## Notebook 11.2: *denovo* PacBio genome assembly 


### Learning objectives: 

By the end of this notebook you will:

+ Experience running PacBio long-read assembly.
+ Compare long read assembly to short-read and hybrid assemblies from notebook 1.
+ Learn about alternative assembly software.


### Assigned readings: 

**Read these papers carefully, we will discuss in class:**

+ Li, Fay-Wei, and Alex Harkess. “A Guide to Sequence Your Favorite Plant Genomes.” Applications in Plant Sciences 6, no. 3 (n.d.): e1030. https://doi.org/10.1002/aps3.1030.



+ Sumpter, Nicholas, Margi Butler, and Russell Poulter. “Single-Phase PacBio De Novo Assembly of the Genome of the Chytrid Fungus Batrachochytrium Dendrobatidis, a Pathogen of Amphibia.” Microbiology Resource Announcements 7, no. 21 (November 2018). https://doi.org/10.1128/MRA.01348-18.
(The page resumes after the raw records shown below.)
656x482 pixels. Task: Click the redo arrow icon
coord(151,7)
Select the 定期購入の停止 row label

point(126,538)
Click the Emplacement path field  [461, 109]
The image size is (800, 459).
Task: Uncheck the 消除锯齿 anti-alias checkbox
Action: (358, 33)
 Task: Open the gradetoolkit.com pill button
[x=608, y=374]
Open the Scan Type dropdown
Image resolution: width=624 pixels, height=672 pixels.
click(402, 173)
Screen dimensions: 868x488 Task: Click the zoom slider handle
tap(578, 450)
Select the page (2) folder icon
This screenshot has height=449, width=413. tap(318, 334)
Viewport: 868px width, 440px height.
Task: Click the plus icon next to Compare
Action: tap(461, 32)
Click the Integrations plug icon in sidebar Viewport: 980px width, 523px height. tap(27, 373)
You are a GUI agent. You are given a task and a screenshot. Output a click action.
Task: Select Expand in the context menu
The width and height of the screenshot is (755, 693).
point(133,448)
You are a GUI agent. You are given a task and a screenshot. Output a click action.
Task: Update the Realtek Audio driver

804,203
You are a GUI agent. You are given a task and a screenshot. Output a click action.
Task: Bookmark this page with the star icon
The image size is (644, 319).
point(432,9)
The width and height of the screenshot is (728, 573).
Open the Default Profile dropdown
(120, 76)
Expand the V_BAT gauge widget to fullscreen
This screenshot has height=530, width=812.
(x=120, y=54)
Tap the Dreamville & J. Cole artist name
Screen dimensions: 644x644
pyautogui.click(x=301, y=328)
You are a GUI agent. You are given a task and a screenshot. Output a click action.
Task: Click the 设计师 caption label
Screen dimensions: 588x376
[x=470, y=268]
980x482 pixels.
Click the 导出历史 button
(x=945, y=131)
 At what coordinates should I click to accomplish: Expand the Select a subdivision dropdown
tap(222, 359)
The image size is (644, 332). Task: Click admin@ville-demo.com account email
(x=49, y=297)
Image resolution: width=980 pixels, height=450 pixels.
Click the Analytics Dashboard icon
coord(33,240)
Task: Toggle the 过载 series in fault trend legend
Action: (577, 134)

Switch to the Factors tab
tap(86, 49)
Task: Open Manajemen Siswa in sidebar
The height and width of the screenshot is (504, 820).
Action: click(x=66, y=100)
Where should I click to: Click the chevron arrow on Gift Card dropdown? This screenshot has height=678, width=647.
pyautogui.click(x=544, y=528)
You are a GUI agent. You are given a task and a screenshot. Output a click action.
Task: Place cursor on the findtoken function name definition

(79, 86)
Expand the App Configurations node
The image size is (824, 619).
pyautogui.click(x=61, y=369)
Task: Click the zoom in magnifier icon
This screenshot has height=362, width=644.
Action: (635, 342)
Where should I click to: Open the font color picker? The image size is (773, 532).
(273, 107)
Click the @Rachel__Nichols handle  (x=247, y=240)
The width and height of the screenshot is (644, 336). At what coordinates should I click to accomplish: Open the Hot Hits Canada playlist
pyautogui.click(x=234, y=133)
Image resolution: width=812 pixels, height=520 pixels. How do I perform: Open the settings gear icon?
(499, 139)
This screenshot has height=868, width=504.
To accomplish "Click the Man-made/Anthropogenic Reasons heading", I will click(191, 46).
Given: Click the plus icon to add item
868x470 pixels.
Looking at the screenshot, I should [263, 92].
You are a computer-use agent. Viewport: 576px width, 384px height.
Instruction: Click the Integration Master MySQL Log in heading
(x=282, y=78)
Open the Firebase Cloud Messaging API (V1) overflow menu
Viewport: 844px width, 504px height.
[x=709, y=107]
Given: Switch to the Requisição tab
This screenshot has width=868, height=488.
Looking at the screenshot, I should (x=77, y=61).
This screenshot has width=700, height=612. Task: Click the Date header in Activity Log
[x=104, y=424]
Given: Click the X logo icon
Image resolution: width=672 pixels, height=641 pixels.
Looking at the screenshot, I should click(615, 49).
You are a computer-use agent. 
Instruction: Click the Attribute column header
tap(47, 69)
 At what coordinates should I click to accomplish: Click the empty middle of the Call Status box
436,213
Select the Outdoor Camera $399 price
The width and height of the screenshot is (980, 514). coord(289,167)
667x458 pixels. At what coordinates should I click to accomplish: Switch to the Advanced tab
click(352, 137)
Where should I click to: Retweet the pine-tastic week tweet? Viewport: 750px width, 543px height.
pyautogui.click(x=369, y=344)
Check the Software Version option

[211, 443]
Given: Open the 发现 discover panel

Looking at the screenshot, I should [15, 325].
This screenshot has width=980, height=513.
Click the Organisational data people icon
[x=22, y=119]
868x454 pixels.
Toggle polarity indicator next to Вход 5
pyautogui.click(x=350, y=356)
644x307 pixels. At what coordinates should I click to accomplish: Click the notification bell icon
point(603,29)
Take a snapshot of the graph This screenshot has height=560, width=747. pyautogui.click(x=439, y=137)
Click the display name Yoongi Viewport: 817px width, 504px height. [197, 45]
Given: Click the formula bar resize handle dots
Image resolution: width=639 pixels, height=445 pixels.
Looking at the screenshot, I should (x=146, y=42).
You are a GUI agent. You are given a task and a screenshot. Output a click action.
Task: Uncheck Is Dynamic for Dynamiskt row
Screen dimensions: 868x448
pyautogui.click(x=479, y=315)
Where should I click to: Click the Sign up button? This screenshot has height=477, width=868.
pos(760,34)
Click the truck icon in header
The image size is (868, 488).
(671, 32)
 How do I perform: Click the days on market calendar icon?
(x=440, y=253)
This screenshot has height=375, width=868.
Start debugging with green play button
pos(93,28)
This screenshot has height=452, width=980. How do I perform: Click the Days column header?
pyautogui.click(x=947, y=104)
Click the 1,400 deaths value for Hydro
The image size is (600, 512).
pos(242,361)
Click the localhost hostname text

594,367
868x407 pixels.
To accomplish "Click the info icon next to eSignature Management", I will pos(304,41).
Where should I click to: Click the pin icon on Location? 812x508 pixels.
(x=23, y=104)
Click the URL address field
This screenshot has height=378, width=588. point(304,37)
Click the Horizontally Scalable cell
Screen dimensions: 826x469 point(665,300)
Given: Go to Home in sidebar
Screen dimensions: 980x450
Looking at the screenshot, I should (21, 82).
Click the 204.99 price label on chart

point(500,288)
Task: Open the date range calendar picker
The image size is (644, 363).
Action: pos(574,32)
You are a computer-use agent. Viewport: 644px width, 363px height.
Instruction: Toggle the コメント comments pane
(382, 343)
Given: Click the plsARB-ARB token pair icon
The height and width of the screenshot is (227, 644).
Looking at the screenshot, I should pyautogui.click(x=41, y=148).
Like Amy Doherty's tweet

**Please skim the paper below, you do not need to read it in detail:** 
+ Giordano, Francesca, Louise Aigrain, Michael A. Quail, Paul Coupland, James K. Bonfield, Robert M. Davies, German Tischler, et al. “De Novo Yeast Genome Assemblies from MinION, PacBio and MiSeq Platforms.” Scientific Reports 7, no. 1 (June 21, 2017): 3935. https://doi.org/10.1038/s41598-017-03996-z.




In [None]:
import toyplot
import numpy as np
import pandas as pd

In [None]:
# conda install bioconda::miniasm
# conda install bioconda::minimap2
# conda install bioconda::canu

### Batrachochytrium dendrobatidis genome assembly

In this notebook we will continue to examine the published genome assembly data for *Bd* (https://www.ncbi.nlm.nih.gov/pubmed/30533847) that was recently assembled with PacBio reads. In the last notebook we assembled a related genome using short-read and hybrid short-read + PacBio data. Here we will assemble the genome using only PacBio long reads. In terms of the algorithms involved in assembly this will employ a quite different approach from the de Bruijn graph based approach used in the first notebook. We will try two different approaches, a very fast assembler called `miniasm`, and a much slower but more accurate method called `canu`. The latter is the method that the authors used in the study. Both are considered OLC assemblers: overlap-layout-consensus. 

## Miniasm assembly

The miniasm assembly is performed in two steps. We first use the tool `minmap2` to calculate the overlaps among all of the pacbio reads in the fastq data file. Then we input this overlap information along with the raw data to `miniasm` which will infer a graph assembly -- the best way to uniquely connect all overlapping sequences. This involves splitting ambiguous loops in the graph and calculating the shortest path through the graph. The result can be converted to a final fasta file representing the consensus assembled contigs. 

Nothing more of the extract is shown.